BEGIN
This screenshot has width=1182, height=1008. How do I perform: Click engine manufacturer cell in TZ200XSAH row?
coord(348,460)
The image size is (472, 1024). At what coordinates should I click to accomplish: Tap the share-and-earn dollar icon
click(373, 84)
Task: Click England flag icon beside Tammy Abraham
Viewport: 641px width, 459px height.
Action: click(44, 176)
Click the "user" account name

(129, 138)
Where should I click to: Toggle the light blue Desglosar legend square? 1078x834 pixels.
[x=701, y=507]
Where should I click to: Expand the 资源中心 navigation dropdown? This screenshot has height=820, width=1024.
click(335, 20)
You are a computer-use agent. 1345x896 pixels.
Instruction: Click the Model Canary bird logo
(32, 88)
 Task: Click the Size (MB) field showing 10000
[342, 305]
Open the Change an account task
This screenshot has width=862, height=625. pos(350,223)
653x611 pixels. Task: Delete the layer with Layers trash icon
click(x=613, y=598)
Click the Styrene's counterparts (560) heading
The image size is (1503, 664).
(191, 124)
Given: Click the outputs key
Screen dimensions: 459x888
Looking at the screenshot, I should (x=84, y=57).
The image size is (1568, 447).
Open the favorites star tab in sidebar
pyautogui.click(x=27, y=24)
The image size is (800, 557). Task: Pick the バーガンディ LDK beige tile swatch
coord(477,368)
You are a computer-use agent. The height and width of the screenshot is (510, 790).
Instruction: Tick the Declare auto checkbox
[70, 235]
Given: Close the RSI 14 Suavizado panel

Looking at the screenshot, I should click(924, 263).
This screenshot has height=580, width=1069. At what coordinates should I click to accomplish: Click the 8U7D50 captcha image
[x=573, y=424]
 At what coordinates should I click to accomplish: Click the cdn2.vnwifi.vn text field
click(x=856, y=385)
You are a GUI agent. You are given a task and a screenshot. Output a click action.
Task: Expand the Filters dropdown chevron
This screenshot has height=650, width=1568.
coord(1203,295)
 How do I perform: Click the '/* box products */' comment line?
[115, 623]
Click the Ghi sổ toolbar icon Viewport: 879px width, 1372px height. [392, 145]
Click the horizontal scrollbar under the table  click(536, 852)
END
* [What is needed]
The required output is the exact run of lines from the one with "You are a computer-use agent. 1345x896" through the final line of the entries.

* [Answer space]
You are a computer-use agent. 1345x896 pixels.
Instruction: Click the Model Canary bird logo
(32, 88)
 Task: Click the Size (MB) field showing 10000
[342, 305]
Open the Change an account task
This screenshot has width=862, height=625. pos(350,223)
653x611 pixels. Task: Delete the layer with Layers trash icon
click(x=613, y=598)
Click the Styrene's counterparts (560) heading
The image size is (1503, 664).
(191, 124)
Given: Click the outputs key
Screen dimensions: 459x888
Looking at the screenshot, I should (x=84, y=57).
The image size is (1568, 447).
Open the favorites star tab in sidebar
pyautogui.click(x=27, y=24)
The image size is (800, 557). Task: Pick the バーガンディ LDK beige tile swatch
coord(477,368)
You are a computer-use agent. The height and width of the screenshot is (510, 790).
Instruction: Tick the Declare auto checkbox
[70, 235]
Given: Close the RSI 14 Suavizado panel

Looking at the screenshot, I should click(924, 263).
This screenshot has height=580, width=1069. At what coordinates should I click to accomplish: Click the 8U7D50 captcha image
[x=573, y=424]
 At what coordinates should I click to accomplish: Click the cdn2.vnwifi.vn text field
click(x=856, y=385)
You are a GUI agent. You are given a task and a screenshot. Output a click action.
Task: Expand the Filters dropdown chevron
This screenshot has height=650, width=1568.
coord(1203,295)
 How do I perform: Click the '/* box products */' comment line?
[115, 623]
Click the Ghi sổ toolbar icon Viewport: 879px width, 1372px height. [392, 145]
Click the horizontal scrollbar under the table  click(536, 852)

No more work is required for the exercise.